Repeat every line of the listing below word for word, and leave the pictures out of your answer.

### Recorded information
|---|

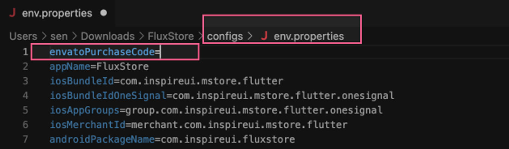Click the J file icon in the tab

13,13
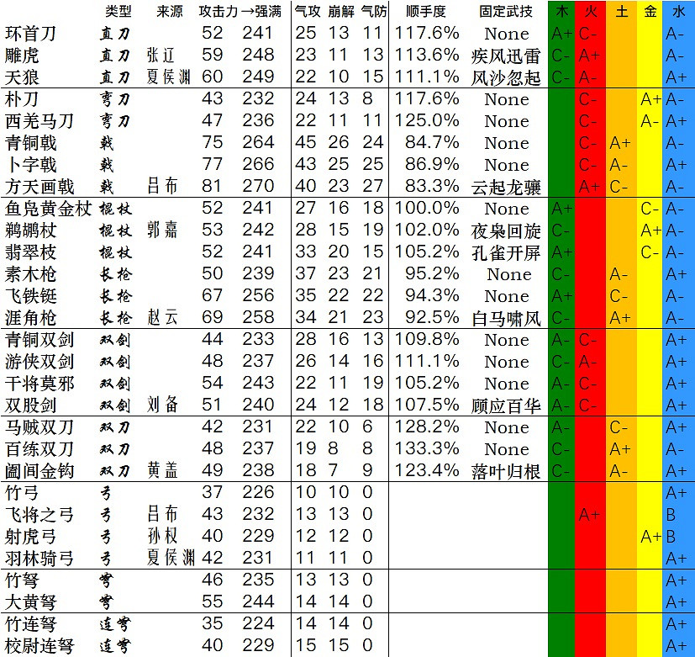The width and height of the screenshot is (695, 657).
Task: Select the 类型 column header
Action: [118, 10]
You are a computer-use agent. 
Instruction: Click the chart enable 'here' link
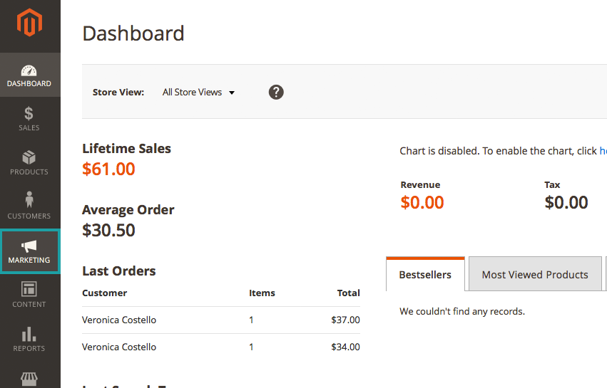tap(603, 151)
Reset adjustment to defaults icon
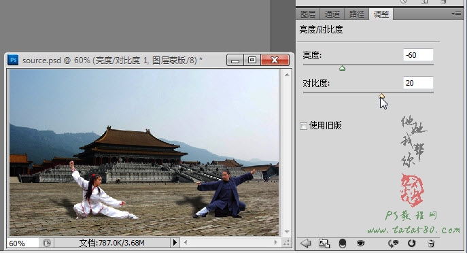 (x=412, y=243)
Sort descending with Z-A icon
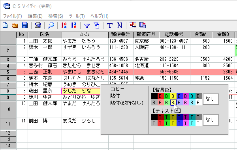The width and height of the screenshot is (237, 150). pos(74,25)
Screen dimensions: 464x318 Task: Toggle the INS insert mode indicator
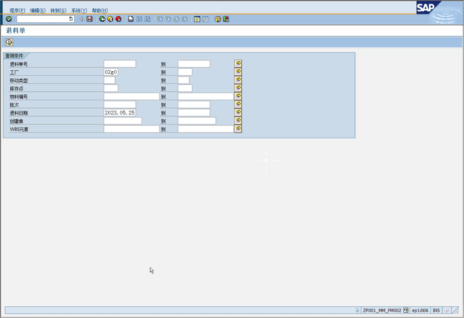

|---|

### Result of this task
Click the J file icon in the tab

13,13
The width and height of the screenshot is (695, 657).
Task: Select the 类型 column header
Action: [118, 10]
You are a computer-use agent. 
Instruction: Click the chart enable 'here' link
tap(603, 151)
Reset adjustment to defaults icon
 (x=412, y=243)
Sort descending with Z-A icon
The width and height of the screenshot is (237, 150). pos(74,25)
Screen dimensions: 464x318 Task: Toggle the INS insert mode indicator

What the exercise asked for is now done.